This feature is available to preview in the UAT environment. It will be available in the production environment in the near future.
The margin style for Options can vary depending on the exchange and the product and is not one-size fits all. To be consistent with exchange clearing-houses, TT has implemented two different styles of Options margin which is set at either the product level or exchange level where applicable.
Equity-Style Margin — Also known as “traditional” or “premium-paid-upfront” margin, where the Premium for the Option is debited (from the buyer) or credited (to the seller) at the time of trade. Net Option Value (NOV), which is also known as Net Liquidating Value (NLV), is applied towards the cost; along with Initial Margin (if applicable).

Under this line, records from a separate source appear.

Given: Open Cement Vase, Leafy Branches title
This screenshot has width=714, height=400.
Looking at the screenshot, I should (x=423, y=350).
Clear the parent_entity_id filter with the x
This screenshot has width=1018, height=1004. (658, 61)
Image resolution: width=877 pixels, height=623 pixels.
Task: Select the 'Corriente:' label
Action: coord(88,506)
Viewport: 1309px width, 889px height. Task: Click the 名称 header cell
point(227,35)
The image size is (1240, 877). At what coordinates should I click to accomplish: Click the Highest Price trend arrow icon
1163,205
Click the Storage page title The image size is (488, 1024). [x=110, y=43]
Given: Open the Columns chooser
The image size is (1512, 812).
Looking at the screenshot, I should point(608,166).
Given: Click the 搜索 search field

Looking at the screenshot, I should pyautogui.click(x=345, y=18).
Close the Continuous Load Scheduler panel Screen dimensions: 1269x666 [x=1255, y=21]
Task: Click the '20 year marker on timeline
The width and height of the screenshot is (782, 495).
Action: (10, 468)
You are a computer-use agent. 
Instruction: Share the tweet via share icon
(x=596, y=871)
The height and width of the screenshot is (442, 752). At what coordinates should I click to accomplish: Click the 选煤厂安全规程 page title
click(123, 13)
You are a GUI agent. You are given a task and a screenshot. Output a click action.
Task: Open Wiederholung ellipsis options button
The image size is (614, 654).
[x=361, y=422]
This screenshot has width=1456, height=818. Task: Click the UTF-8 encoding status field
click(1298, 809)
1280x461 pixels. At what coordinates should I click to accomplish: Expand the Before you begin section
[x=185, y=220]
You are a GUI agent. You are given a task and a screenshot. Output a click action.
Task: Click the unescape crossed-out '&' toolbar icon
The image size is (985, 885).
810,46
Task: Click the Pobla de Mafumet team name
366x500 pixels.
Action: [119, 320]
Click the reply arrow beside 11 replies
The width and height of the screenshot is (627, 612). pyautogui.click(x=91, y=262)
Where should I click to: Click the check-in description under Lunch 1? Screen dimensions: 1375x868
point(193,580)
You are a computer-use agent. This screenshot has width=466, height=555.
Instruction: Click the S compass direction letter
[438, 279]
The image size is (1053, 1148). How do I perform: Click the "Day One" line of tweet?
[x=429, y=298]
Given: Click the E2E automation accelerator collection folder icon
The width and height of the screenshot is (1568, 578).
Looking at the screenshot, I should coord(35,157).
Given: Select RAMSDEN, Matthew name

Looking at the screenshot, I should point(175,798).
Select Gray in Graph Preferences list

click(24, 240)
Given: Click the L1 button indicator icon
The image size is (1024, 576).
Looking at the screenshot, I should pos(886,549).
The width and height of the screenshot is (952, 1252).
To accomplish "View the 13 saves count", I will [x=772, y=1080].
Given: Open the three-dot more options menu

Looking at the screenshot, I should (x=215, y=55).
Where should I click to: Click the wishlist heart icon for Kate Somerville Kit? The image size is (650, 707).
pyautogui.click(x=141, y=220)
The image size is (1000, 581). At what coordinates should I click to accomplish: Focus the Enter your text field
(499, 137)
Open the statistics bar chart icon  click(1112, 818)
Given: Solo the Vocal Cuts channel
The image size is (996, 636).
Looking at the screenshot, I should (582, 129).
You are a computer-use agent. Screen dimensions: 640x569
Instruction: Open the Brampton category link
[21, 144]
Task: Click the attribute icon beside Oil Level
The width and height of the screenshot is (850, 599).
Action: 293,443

When buying an Equity-Style Option:
When selling an Equity-Style Option:
Options Premium is calculated by multiplying the following figures together:
Example:
1 x CME E-mini S&P 500 Option @ 100.00 has an Options Premium of $5,000
Price (100) x Quantity (1) x Point Value (50) = $5,000
Futures-Style Margin — Options behave in a manner similar to that of a futures contract whereby the trade of the option itself does not result in any Options Premium being debited or credited. Instead, daily realized variation margins are calculated and are paid daily according to the changing value of the option.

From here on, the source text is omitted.